Looks fabulous! Makes me want to stop off at the cheese counter on the way home. Closest thing I think I will find is brie...

Anonymous said...

That looks wonderful. Drooling right along with you.

Jennifer said...

will your cheese counter special order cheese for you? This one isn't available in the States, but they might not carry something that you would like to taste. Doesn't hurt to ask!
And if all you find is Brie, hey that's not such a bad thing. :)
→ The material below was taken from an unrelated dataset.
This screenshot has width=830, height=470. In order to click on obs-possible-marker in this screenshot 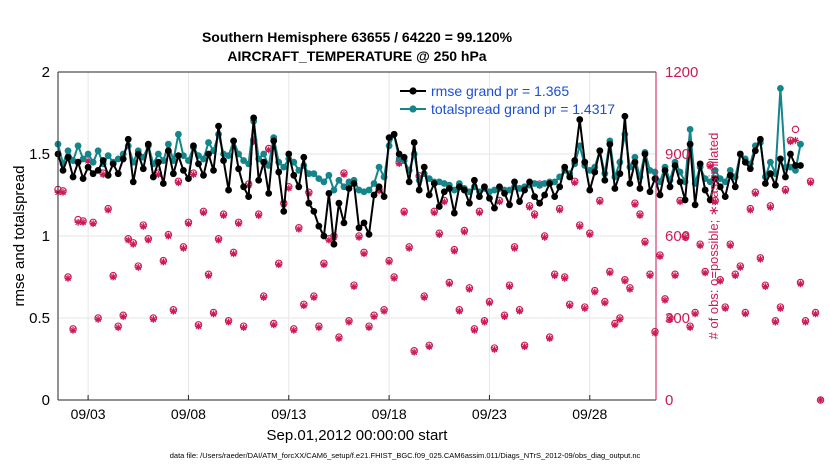, I will do `click(796, 130)`.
Do you ever go to the St. James Cheese Co. on Magazine? I've heard they have a wonderful shop.

spacedlaw said...

Fouettard could also come from the expression "Ça fouette!" which means that something has a violent smell.
Claquemolle I can't really trace, unless it makes a soft noise when slapped on a counter (which it probably does, given its consistency).

Jennifer said...

Thanks for the help!

Kirstin said...

Gorgeous photo. I so wish we could find this unpasteurized beauties in California. There are definitely some great oozing goat cheeses here, but anything ages under 60 days has to be pasteurized. Ah... but our cheesemakers are wonderful too.

Jennifer said...

I'm impressed by the "revolution" in cheesemaking in the States in the last few years. When I tasted some local cheeses in Carmel last winter I was blown away by the diversity and flavor!
But I still wish they would allow importation of these unique French cheeses.